Les études des MO présentent dans ce contexte un apport complémentaire. Plusieurs études réalisées en eye-tracking ont montré un biais de positivité lors de la présentation de paires d'images à connotation émotionnelle (Isaacowitz, Wadlinger, Goren, & Wilson, 2006a, 2006b) avec une préférence pour les images à connotation émotionnelle positive ainsi qu’une tendance à fixer en 1er

les images neutres (Rösler, Mapstone, Hays-Wicklund, Gitelman, & Weintraub, 2005). Par ailleurs, divers mécanismes cognitifs tels que les processus d'inhibition et d'attention automatique entraineraient chez la personne âgée la détection et l’initiation de la première saccade vers les informations neutres ou positives. Cependant, lorsqu’il s’agit d’une tâche d’attention divisée, on observe les effets inverses et un biais de négativité chez la personne âgée (Charles et al., 2003; M. Knight et al., 2007). En effet, par rapport aux jeunes adultes, les ressources cognitives limitées (diminution des capacités de contrôle cognitif) des sujets âgés entraîneraient une focalisation sur les images négatives lorsque la tâche propose des éléments distracteurs (ici des sons) qui mobilisent des ressources cognitives normalement utilisées pour la régulation émotionnelle.

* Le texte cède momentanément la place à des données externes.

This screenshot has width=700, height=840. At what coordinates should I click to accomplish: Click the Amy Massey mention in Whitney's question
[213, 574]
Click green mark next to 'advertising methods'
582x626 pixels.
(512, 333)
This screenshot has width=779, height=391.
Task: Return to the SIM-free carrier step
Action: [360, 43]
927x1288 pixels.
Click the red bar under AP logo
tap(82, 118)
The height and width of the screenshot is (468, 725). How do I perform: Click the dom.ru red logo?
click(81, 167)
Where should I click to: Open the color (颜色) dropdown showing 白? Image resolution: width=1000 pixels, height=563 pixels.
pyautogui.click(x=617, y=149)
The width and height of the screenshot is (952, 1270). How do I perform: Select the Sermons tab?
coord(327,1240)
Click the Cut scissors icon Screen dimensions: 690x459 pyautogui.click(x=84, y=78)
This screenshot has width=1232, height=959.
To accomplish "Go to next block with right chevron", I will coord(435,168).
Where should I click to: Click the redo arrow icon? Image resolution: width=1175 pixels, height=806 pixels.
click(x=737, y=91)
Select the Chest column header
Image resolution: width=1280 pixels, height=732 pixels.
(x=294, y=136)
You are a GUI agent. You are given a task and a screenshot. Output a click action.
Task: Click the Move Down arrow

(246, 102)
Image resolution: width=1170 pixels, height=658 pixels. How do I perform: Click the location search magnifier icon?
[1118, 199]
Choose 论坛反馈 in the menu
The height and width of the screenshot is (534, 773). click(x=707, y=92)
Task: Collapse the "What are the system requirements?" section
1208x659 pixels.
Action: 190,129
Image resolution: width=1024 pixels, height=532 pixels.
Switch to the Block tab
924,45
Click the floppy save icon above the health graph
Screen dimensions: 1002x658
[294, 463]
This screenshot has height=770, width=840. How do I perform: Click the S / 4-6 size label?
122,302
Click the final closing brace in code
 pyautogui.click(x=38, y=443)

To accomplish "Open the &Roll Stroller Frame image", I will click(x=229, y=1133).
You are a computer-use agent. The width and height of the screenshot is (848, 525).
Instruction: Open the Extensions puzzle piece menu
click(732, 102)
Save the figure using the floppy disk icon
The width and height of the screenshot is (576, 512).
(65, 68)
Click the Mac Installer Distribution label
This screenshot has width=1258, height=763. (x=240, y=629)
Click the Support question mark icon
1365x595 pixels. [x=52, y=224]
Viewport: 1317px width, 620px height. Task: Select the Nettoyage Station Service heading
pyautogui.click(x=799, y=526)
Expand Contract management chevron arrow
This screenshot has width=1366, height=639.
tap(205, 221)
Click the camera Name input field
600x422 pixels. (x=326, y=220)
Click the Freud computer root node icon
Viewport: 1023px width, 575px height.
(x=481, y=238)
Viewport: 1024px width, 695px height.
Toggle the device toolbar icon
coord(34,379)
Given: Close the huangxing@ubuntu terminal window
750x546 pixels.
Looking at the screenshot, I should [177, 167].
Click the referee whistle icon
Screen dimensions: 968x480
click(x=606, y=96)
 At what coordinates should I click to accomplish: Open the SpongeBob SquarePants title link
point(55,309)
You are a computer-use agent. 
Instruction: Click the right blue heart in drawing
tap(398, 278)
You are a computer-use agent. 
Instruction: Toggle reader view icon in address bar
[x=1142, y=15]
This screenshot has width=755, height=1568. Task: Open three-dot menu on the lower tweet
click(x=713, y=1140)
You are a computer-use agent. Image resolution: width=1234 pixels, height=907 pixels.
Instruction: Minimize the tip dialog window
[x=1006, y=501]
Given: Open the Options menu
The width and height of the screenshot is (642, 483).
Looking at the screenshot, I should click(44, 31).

Différents facteurs peuvent venir également modifier la perception des émotions. Des déficits de reconnaissance des émotions exprimées par le visage semblent plus importants chez les hommes de manière générale (Montagne, Kessels, Frigerio, de Haan, & Perrett, 2005). Cependant, les femmes auraient un déficit de reconnaissance plus important pour des émotions associées à la colère (Deldin, Keller, Gergen, & Miller, 2001; Langenecker et al., 2005). Les femmes sont susceptibles d'avoir une mauvaise estimation des émotions en interprétant des stimuli tristes et craintifs comme étant de la colère (Wright et al., 2009).